中国の電力会社は、電力価格を基準電力価格に対して10%価格を上乗せすることができる。しかし、8月のインドネシアの石炭輸出価格が前年同月に比べて160.2%上昇するなど、原材料価格が急騰し、電力会社は相次ぎ採算割れとなった。地方政府は、傘下の電力会社の発電量の調整を容認せざるを得ない状況にあると考えられる。
中国の石炭不足の背景として、国内需要が先進国に先駆けて新型コロナウイルス禍から持ち直したこと、政府が安全基準を強化したこと、汚職摘発の一環で内モンゴルなどの炭鉱の稼働を停止したこと、新型コロナの起源をめぐって調査を要求したオーストラリア政府への反発から豪州産石炭の輸入を非公式に禁止したこと、などがある。
今後を展望すると、電力の供給制約を主因に、経済活動は当面伸び悩むと見込まれる。政府は、電力供給の安定化に向けて、電力・石炭会社に対する融資拡大、停止中の炭鉱の稼働再開や輸入拡大といった石炭調達支援策を打ち出したものの、石炭在庫の少なさなどを踏まえると、石炭不足が解消される時期は不透明だ。しばらくは、電力の供給制約が経済活動の重しとなるだろう。
一方で、政府が活動制限と投資抑制を緩和したことで、内需は徐々に持ち直すと見込まれる。

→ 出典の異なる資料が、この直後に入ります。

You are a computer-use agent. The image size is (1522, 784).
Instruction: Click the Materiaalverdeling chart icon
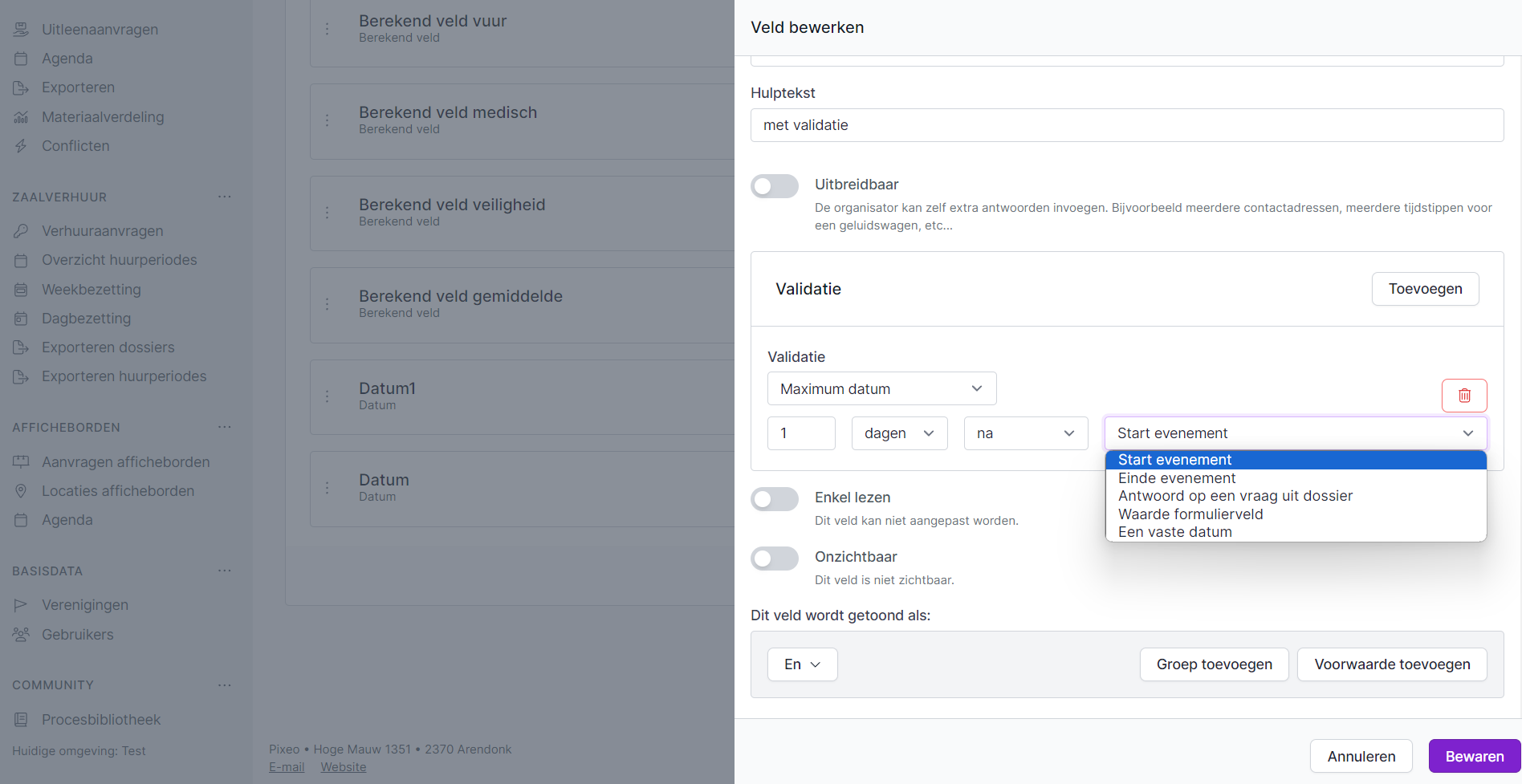click(21, 117)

新型コロナの感染者数は減少に転じているため、活動制限が緩和されつつある結果、足元で人出が増加し、サービス業の経済活動も持ち直している。活動制限の緩和は続くとみられる中、リベンジ消費が顕在化することで、個人消費は再拡大すると見込まれる。雇用・所得環境が良好であることも安心材料である。
加えて、投資抑制策が緩和される可能性が高い。投資の過熱感が抑えられてきた中、政府は景気の先行き不透明感を和らげるために、地方政府によるインフラ投資や国有企業の設備投資を促進すると見込まれる。このほか、住宅ローン総量規制の緩和といった政策支援によって、住宅販売は回復に転じ、不動産会社の資金繰り難も緩和に向かうと見込まれる。当面は電力の供給制約によって生産活動は停滞するが、内需は持ち直すと考えられる。
(日本総合研究所調査部主任研究員 関辰一)
せき・しんいち 平成18年早大大学院経済学研究科修士課程修了。20年日本総合研究所入社、31年から調査部主任研究員。拓殖大学博士(国際開発)。専門分野は中国経済。著書に「中国 経済成長の罠」。39歳。中国上海出身。